Last month I was reading Wilfred Owen’s war poem, ‘Futility’, and one thing I noticed when I recorded it is it’s a really well-known war poem. But I realized, you know what? If you didn’t know this was by Wilfred Owen, you wouldn’t necessarily pick up it was a war poem because it’s just quite a gentle poem, looking at this dead body and the feelings that come out of that. And similarly, with this, I think the context is one of the things that makes this a heartbreaking poem, that you’re reading it within the context of that sequence and we know what’s happened and we know what the absence is. So, it really doesn’t have to work too hard, does it?

Endre: I think it’s a fabulous poem in many ways because by picking this up now, I can see some qualities with it that I’ve been thinking about. I think some part of this project is that since the tragedy on the 22nd of July, there has been written numerous books, prose books. You know, Åsne Seierstad has written a brilliant famous book called One of Us. So, there’s so many tales that kind of are narratives of this event.

And I think if there’s one thing poetry can do, and it has not been written a lot of poetry about, there’s just some, is that you can go into a situation, you can go into this kind of chaotic moment that I think after hearing and reading about a lot of the survivors is that this feeling of chaos and fright. So, I think poetry can do something in describing going into kind of this tragedy. It’s in a different way than a prose book can.

Mark: So, as I understand it, some of the poems started with you, Harry, writing in English and some started with you, Endre, writing in Norwegian and then you swapped over and translated. Is that right?

Endre: Yes, that is right. At the same time, it must be said that they are co-written. They’re co-written because the nature of the project is that if Harry started the poem and I started the poem, it’s kind of grown together in a way. So, it’s not just so mechanically that I’ve written a poem and Harry has translated, and the opposite. These poems have kind of grown into each other. So, I think it’s impossible to kind of disconnect them in that way because… So, it’s co-written.

Harry: Yeah, as we went through the translation process, I would make alterations in the English according to Endre’s translations and vice versa. So, there was the conversation between the poems and how we approached them. And that went through right from the beginning all the way through to sort of the finished edit.

So, yeah, as Endre says, there was definitely while we kind of had written and translated first drafts effectively, as it developed, it became more and more of a conversation. We’d also said there were certain themes that we want to try and pick up on between poems. So, we’d sort of set ourselves that deliberate conversation from one poem to the next. So, this poem actually picks up on themes elsewhere in the book.
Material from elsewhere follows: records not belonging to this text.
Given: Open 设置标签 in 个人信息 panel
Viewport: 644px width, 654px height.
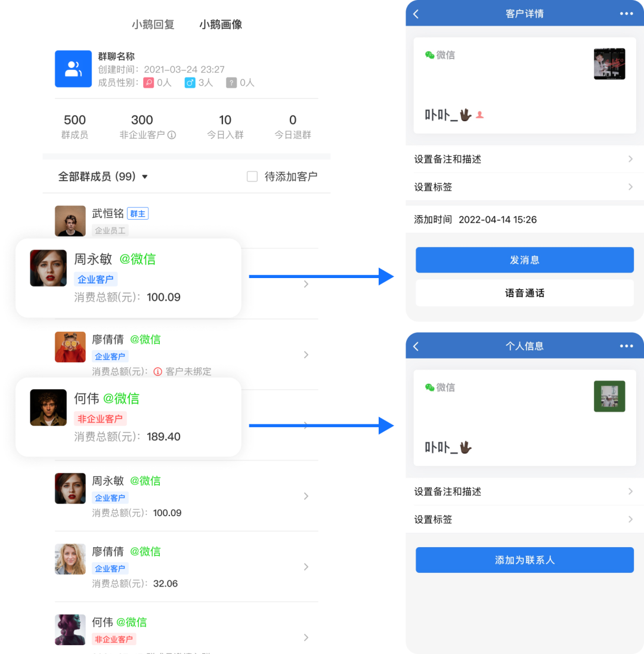Looking at the screenshot, I should (524, 519).
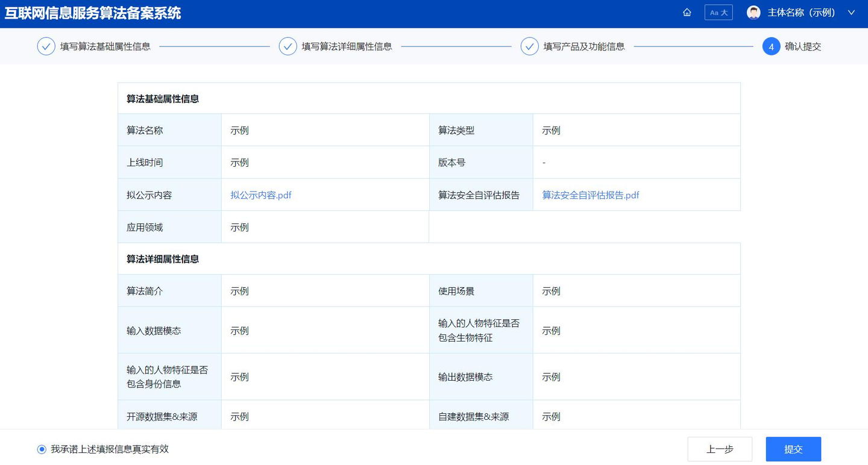Click the 填写算法基础属性信息 step checkmark

46,46
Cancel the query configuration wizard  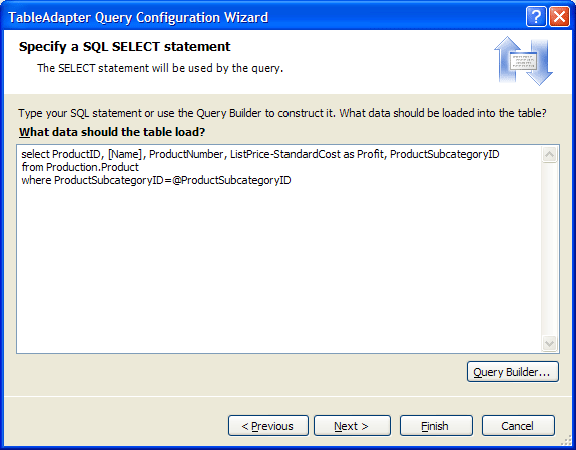(x=518, y=426)
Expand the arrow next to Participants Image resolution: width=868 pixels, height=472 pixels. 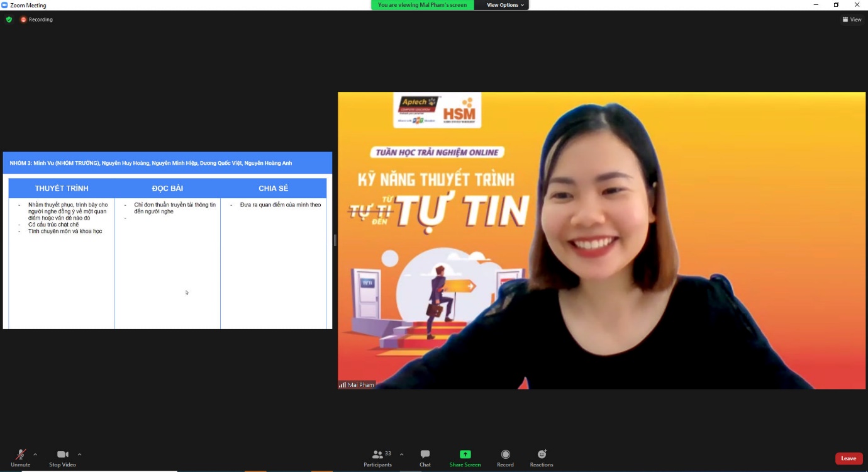click(401, 454)
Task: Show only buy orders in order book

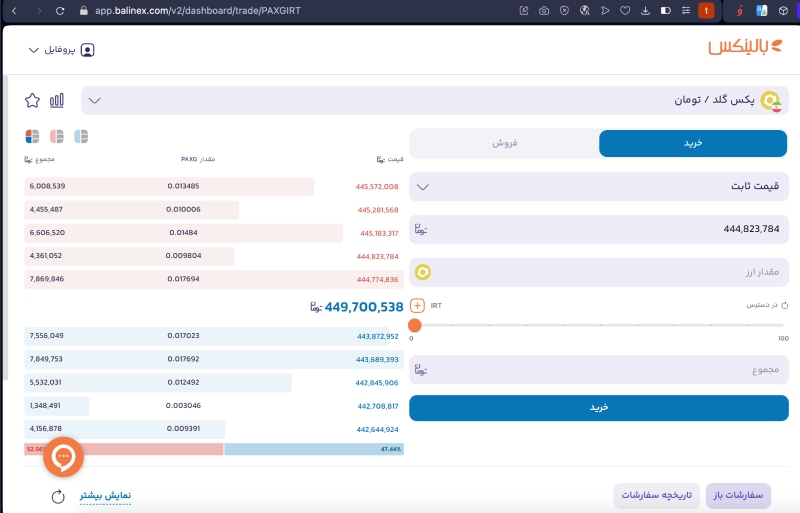Action: [81, 136]
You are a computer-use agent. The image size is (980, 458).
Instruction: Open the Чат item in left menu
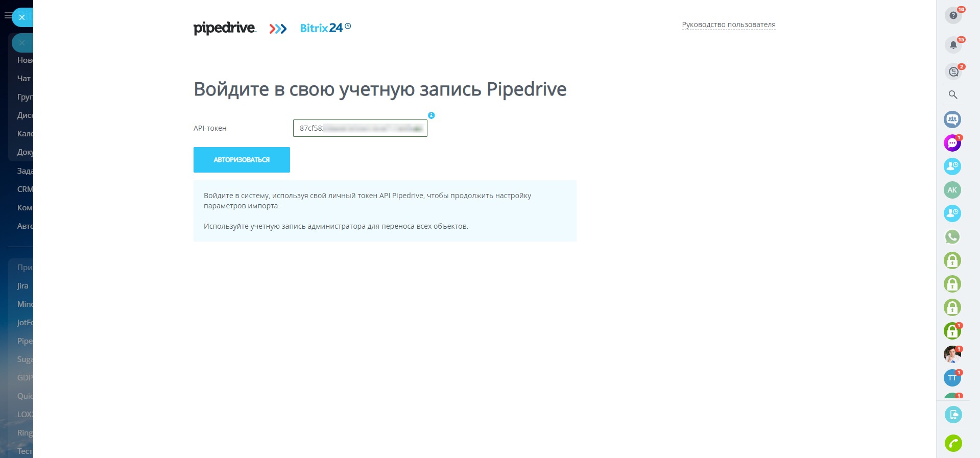click(x=24, y=79)
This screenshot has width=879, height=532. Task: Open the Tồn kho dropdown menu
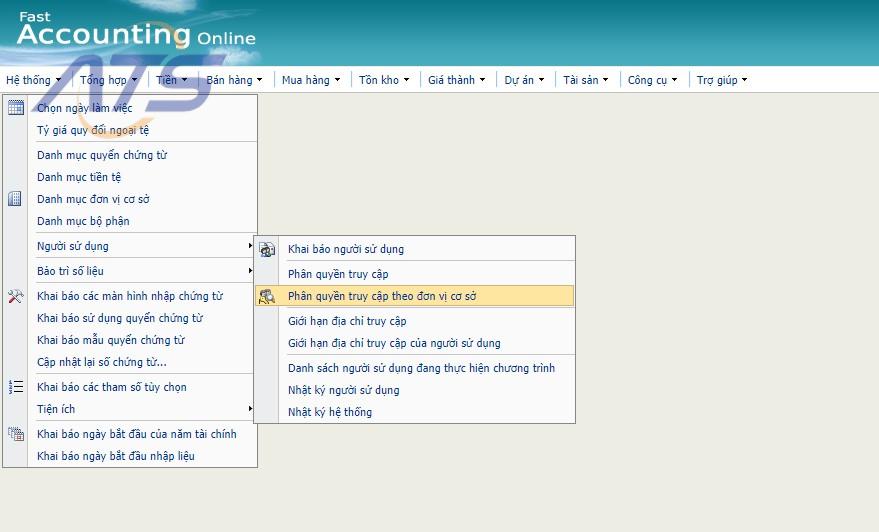[384, 80]
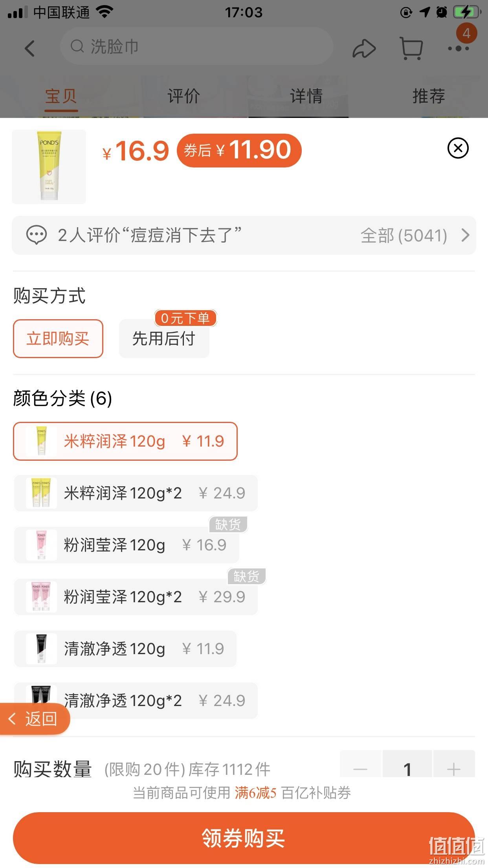Open the shopping cart icon
488x868 pixels.
[411, 48]
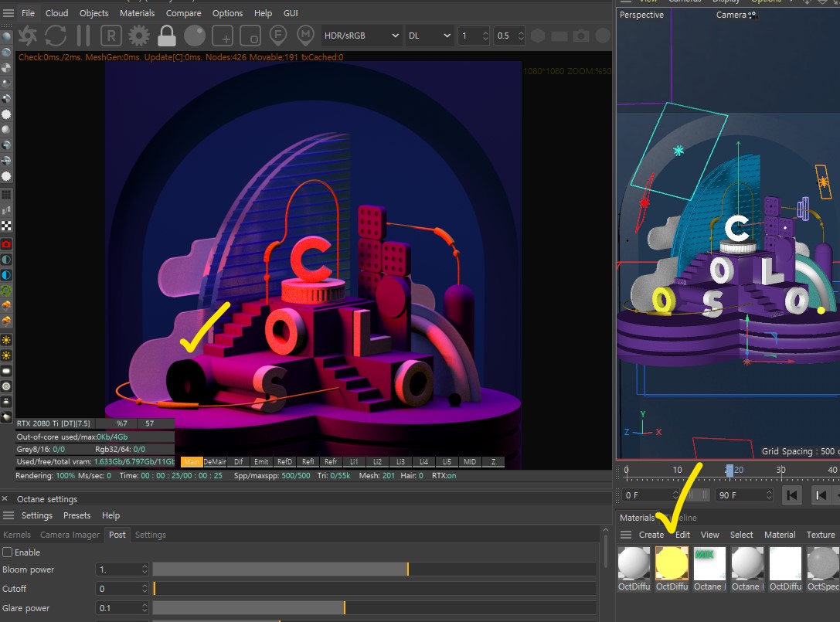Click Presets in Octane settings
This screenshot has width=840, height=622.
coord(77,515)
Mark: And can I pick up on the form? So, if you’re listening to this and you haven’t seen the poem, then I would really encourage you to go… Well, obviously, pick up the book, but if you don’t have it handy, then go to amouthfulofair.fm and look for this episode in the archive and you can see that the words of the poem are laid out in the shape of a shadow portrait. Like we say, it makes a face.

And I think this is the first time we’ve had a concrete poem like this on the podcast. So, I’m curious, given that you decided you were going to accept this heroic commission, if you like, and tackle this subject, what made you home in on this particular form as a way of doing it?
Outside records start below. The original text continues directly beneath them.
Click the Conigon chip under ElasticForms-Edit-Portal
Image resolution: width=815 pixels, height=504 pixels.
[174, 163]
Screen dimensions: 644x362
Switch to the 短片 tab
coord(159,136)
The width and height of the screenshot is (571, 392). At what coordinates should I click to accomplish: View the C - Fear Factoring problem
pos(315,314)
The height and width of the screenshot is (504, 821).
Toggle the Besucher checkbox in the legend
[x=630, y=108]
Harry: I think we had gone through a series of different forms that we tried out. I travelled across to Oslo, and Endre came over to here, to the UK, and we discussed different approaches that might work. I mean, for me, there were various things that… There was one thing, in particular, which was for my previous book, Finders Keepers, I had written a poem in the shape of the UK, and I’d established how to create concrete poems that were in a specific shape. And in that process, I’d also investigated concrete poetry for its properties of memorial, which was, with Finders Keepers, that particular book was about memorializing lost species that pretty much, by the time the book was published, would be vanishing from Britain’s wildlife.

And for this book, I looked at crafting the poems in a similar fashion, because there are various aspects to the concrete poem. One is that, again, thinking about the translatability from one language into another and how much easier that becomes when you’ve got an anchor point like a visual image. But also the other element, which is the fact that concrete poetry, as the De Campos Brothers described it, was to say it should be as easy to understand as a sign that points to the airport. It should have this quality to it. So, the concrete poem has that property. And in addition, looking back through quite a few poets when they first encountered concrete poetry, come at it via George Herbert’s ‘Easter Wings’,…

Mark: Yes.

Harry: … which is this poem which is all about death and resurrection. And peeking behind the curtain of that poem, in fact, is Simmias of Rhodes. Herbert was reading translations of Simmias of Rhodes, who himself was writing visual poems in the shape of an axe and an egg, and various other shapes that were found in the books that George Herbert had to hand.

Harry: So, Simmias of Rhodes was a poet who was around in 300 BCE or thereabouts and wrote poems in a variety of different shapes using what were known as technopaegnia technique, which means it’s literally a technical game, a technopaegnia, ‘paegnia’ being game.

And those poems, in and of themselves, the original technopaegnia that he was writing, were about this idea of conferring the transcendent onto the reader. And one of the ways it did that is that with the axe, in particular, it was about the axe that had chopped the wood to make the wooden horse that travelled through the walls of Troy.

And the idea was that this was, therefore, an object that had managed to make it beyond human life through something which had being instructed by the gods and into another life, into another immortality, in other words. And the argument of the poem is that you’re reading this poem now, and therefore, that idea, and if it’s an idea, then it’s in your mind. And if it’s in your mind, then it’s part of you has travelled beyond this world into an immortal realm. And there’s this idea that, as you read a concrete poem, part of you is traveling into this other space, into this beyond after space.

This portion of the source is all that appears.